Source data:
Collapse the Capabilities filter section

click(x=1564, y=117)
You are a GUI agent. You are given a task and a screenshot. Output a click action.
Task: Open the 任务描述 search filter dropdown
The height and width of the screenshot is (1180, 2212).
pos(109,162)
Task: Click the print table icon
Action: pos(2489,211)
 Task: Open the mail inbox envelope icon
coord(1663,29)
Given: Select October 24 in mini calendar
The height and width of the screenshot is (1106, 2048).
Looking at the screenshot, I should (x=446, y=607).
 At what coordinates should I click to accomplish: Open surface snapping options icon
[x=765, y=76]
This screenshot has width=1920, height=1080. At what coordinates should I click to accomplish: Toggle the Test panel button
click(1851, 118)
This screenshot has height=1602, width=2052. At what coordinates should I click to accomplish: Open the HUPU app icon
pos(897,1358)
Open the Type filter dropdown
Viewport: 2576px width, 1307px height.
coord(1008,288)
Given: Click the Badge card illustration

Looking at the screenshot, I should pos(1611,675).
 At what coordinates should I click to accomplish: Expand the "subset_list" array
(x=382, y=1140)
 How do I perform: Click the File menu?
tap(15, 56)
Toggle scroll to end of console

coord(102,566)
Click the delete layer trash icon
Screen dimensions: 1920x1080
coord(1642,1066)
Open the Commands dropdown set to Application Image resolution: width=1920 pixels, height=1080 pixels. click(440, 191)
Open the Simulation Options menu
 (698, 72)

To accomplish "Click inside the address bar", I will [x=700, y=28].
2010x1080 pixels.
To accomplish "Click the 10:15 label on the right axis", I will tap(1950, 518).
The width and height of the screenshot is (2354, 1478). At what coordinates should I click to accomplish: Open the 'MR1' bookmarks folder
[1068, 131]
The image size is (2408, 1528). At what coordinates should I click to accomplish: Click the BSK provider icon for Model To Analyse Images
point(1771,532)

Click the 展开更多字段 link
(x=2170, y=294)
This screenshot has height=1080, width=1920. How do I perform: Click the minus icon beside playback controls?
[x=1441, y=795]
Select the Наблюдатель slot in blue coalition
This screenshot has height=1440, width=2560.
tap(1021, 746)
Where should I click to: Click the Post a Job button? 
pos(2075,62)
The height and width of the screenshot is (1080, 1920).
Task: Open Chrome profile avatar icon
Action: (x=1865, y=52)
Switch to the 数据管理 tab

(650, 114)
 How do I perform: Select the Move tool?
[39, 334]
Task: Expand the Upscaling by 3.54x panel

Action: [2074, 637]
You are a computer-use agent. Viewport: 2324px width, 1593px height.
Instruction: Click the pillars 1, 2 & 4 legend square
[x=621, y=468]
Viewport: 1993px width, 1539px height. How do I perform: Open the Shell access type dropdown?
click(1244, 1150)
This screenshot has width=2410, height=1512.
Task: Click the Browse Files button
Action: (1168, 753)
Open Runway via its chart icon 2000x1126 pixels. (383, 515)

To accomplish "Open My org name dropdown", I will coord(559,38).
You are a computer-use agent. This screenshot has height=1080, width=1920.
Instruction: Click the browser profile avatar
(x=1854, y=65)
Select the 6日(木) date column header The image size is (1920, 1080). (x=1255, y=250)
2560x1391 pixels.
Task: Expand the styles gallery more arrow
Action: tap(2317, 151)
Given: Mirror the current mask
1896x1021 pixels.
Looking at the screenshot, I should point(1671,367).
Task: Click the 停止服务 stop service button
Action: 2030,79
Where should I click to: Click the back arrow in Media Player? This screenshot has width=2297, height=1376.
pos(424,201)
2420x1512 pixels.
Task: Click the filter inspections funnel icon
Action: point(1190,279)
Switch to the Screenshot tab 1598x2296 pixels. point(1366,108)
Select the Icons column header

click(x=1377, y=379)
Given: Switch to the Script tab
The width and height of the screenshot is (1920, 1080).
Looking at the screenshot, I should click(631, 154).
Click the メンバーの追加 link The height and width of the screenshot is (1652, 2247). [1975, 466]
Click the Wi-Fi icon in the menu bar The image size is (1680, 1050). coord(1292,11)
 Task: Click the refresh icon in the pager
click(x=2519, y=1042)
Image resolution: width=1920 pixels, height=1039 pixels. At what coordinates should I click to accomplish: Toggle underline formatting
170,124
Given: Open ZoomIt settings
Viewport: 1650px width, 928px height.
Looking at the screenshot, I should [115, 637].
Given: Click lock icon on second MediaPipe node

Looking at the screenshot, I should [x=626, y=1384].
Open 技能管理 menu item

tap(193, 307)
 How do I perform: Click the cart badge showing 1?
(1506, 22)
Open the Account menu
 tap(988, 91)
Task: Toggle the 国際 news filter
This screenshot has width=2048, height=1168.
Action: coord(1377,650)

> _Goal of the exercise_
Every line in the data above that contains "will" needs to be copied.

> _The completed task_
To accomplish "Click inside the address bar", I will [x=700, y=28].
To accomplish "Click the 10:15 label on the right axis", I will tap(1950, 518).
To accomplish "Open My org name dropdown", I will coord(559,38).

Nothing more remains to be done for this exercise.